*** Dataset content ***

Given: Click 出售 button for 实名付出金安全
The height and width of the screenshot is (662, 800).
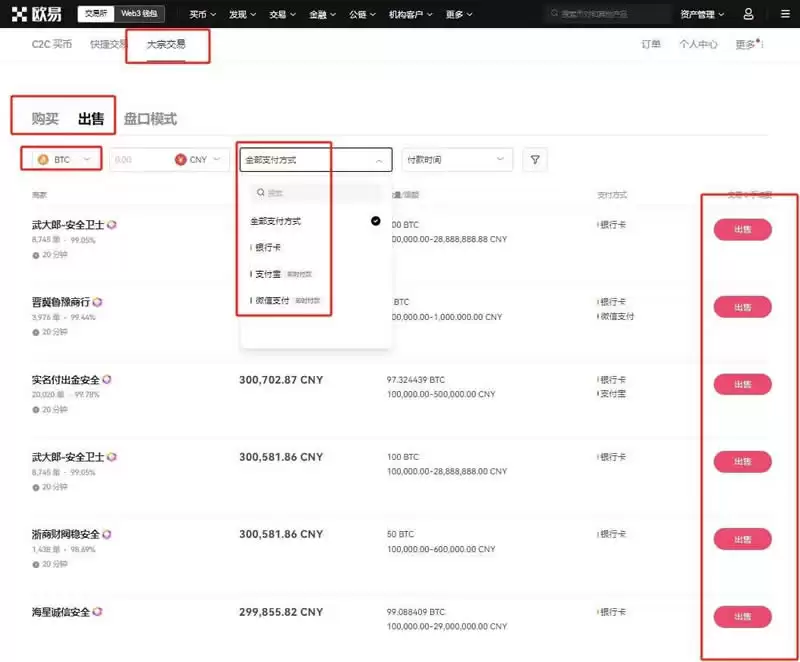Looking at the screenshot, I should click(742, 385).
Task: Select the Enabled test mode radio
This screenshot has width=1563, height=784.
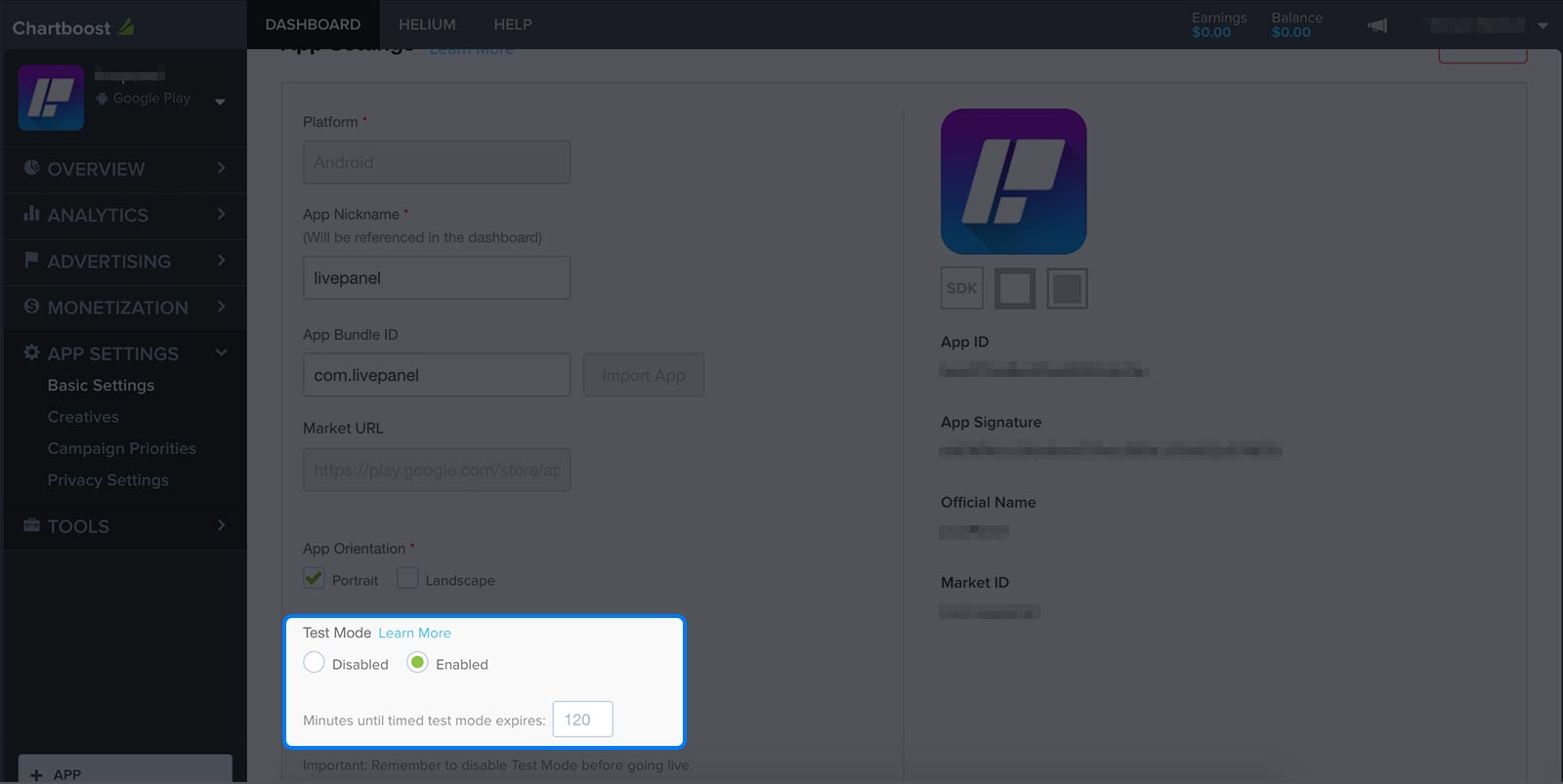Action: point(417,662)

*** End of Dataset content ***

Task goal -> Give back the whole listing exactly as written. Do not include any picture.

Output of the task ->
Given: Click 出售 button for 实名付出金安全
The height and width of the screenshot is (662, 800).
Looking at the screenshot, I should click(742, 385).
Task: Select the Enabled test mode radio
This screenshot has width=1563, height=784.
Action: point(417,662)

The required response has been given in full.